The problem lies in the Lexer again. The Lexer will try to match any of the rules against the input it has, without any knowledge of precedence of these rules – that’s Parser’s job. So, if you have a very liberal token, say: SomeRule: (\w+);
the Lexer will match some of your input according to that rule, but the parser will fail at that, because that’s not the rule it expected.
How do you solve the problem? Well, avoid very liberal rules if you can. If you cannot, as it’s probably the case, then hide liberal rules in lexing modes.
Lexing modes, essentially split your lexing rules into isolated namespaces or sublexers. Anything inside a sublexer is not visible to the main lexer. You can activate sublexers based on some trigger conditions. For instance, in our Fruits rule above, we can active the sublexer once an opening quote is encountered, and exit the sublexer, once the closing quote is encountered. And then we can move out the Fruits regular expression into the sublexer, thus avoiding a liberal lexing rule in the global lexing space.

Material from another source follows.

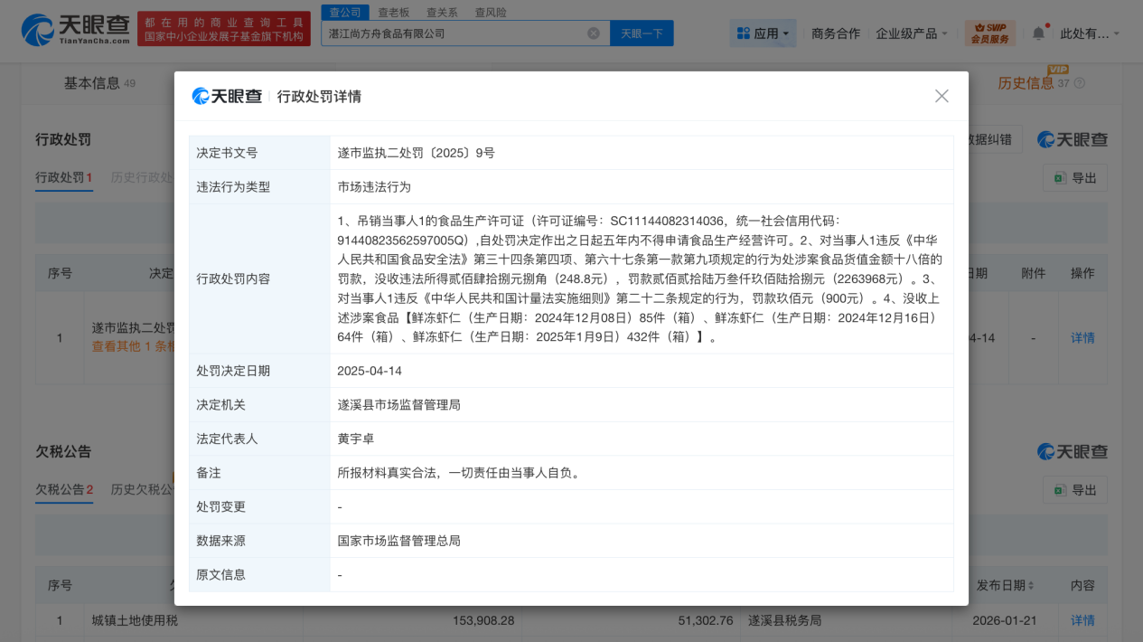Screen dimensions: 1143x642
Task: Switch to the 查老板 search tab
Action: click(394, 12)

This trick will ensure that you get the right tokens in your syntaxError
method.
Conclusion
Autocomplete functionality with Antlr4 turned out to be quite easy to implement and is very scalable in terms of differentiating between different autocomplete sources based directly on grammar rules. The entire autocomplete logic resides right in the browser which provides you with flexibility to trigger autocomplete as you see fit. On the other hand, Antlr4 ships other language targets, meaning, that if there is ever a need, autocomplete functionality can easily be moved to the server side. This can prove to be useful, should your grammar grow in size and complexity and the frontend is not performant enough to cater for those needs, or if you are willing to keep your parser completely closed source.